§ **WHAT IS REQUIRED**
Beginning with the line containing "Where should I click to: Click" and ending with the line containing "You are a GUI", write out each line of the records below exactly; pictures and lines outside that range are left out.

§ **MATERIAL TO PROCESS**
┌──

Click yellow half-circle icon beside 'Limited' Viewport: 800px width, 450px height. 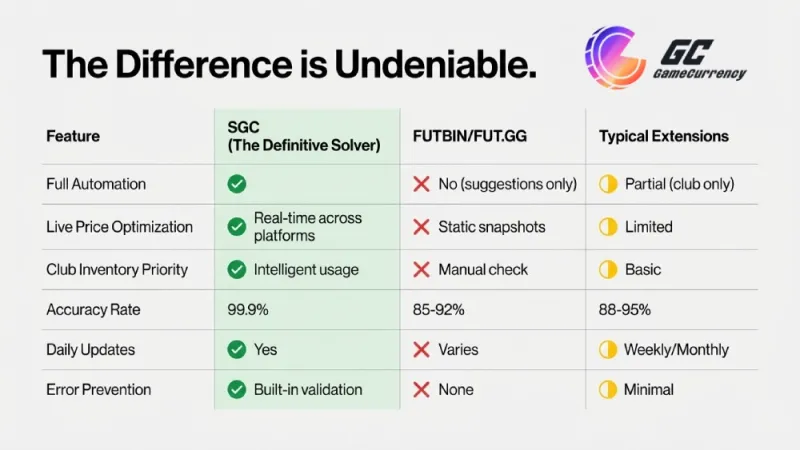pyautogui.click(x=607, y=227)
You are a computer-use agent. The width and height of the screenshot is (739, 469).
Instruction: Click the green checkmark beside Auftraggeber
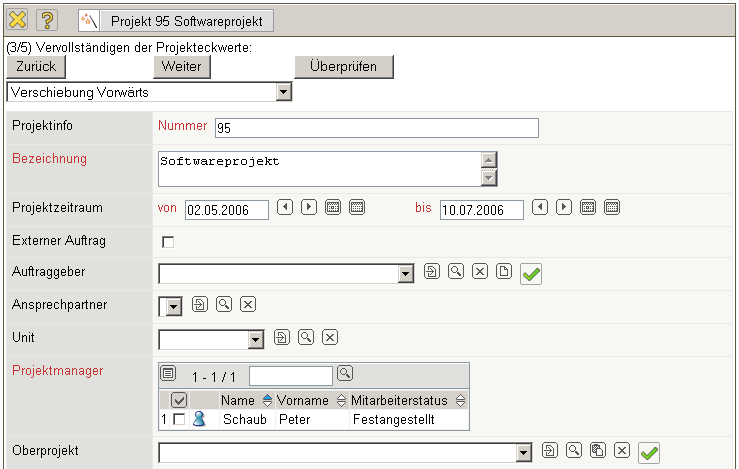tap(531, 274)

└──
┌──

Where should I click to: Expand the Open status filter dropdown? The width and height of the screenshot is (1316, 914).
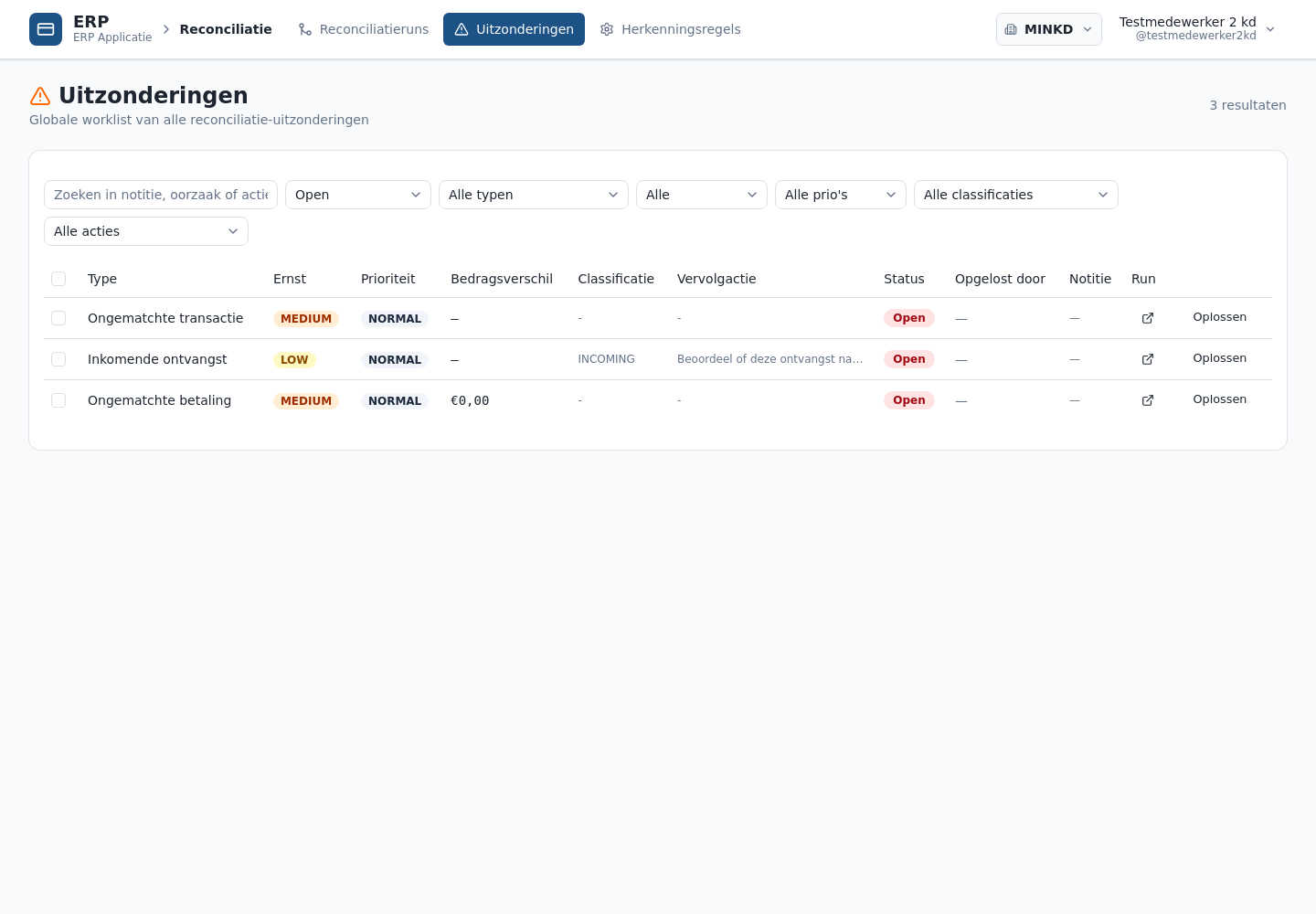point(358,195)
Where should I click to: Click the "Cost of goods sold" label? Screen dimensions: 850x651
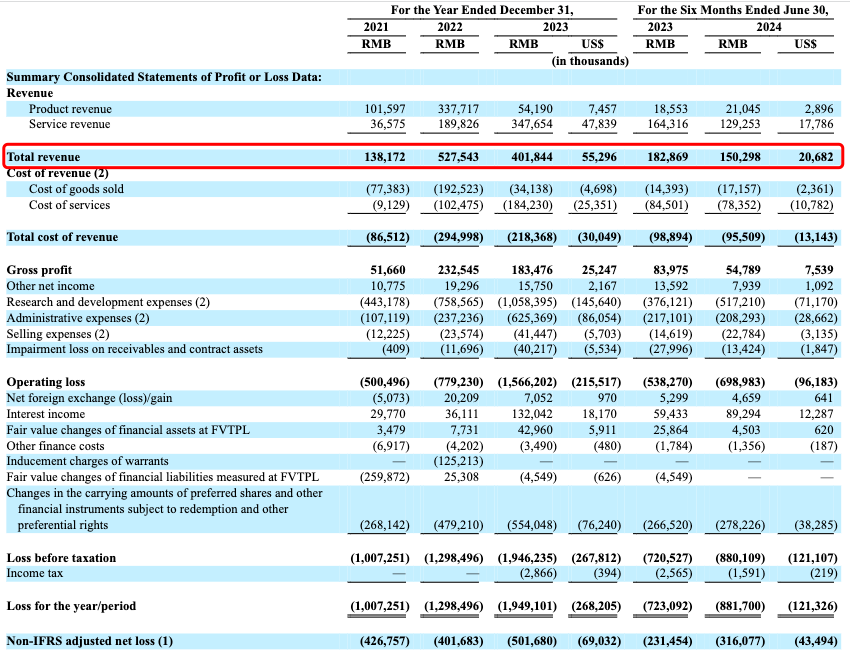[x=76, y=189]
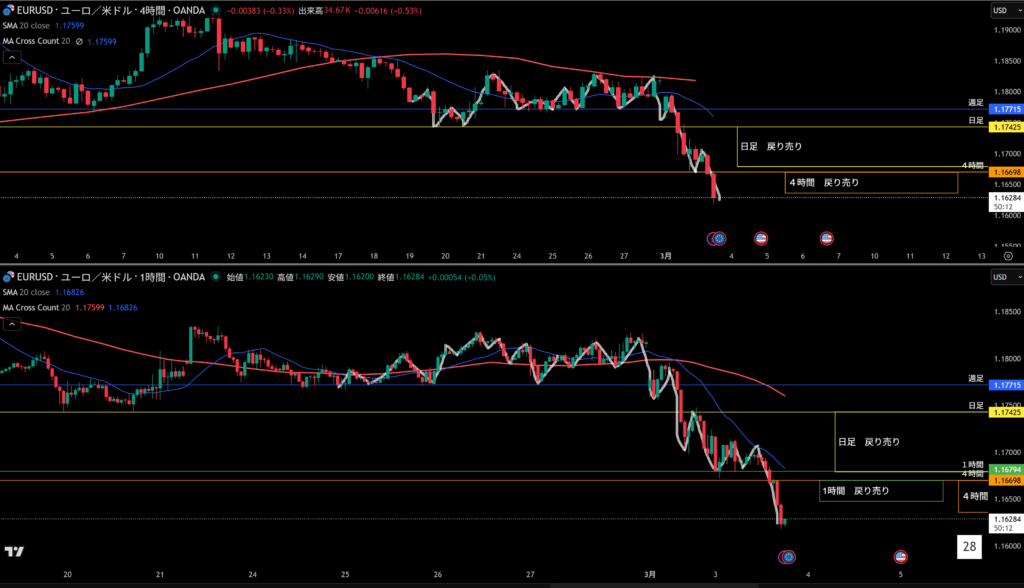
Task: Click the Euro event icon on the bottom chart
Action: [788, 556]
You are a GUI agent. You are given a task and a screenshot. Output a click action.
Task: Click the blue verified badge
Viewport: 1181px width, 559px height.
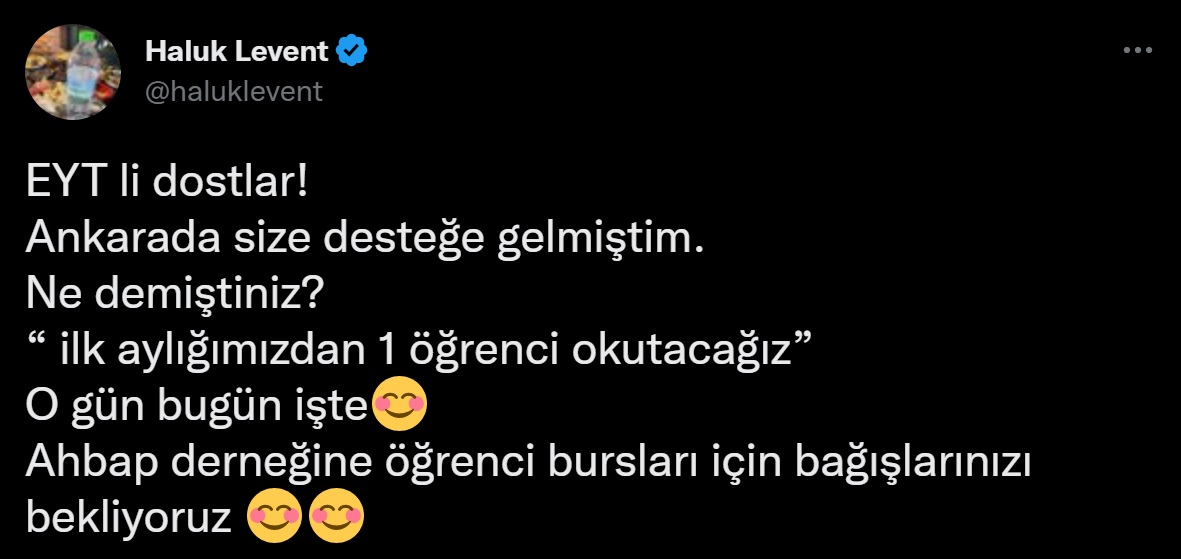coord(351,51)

└──

§ **ANSWER SPACE**
Where should I click to: Click the "Cost of goods sold" label? Screen dimensions: 850x651
[x=76, y=189]
Task: Click the Euro event icon on the bottom chart
Action: [788, 556]
You are a GUI agent. You are given a task and a screenshot. Output a click action.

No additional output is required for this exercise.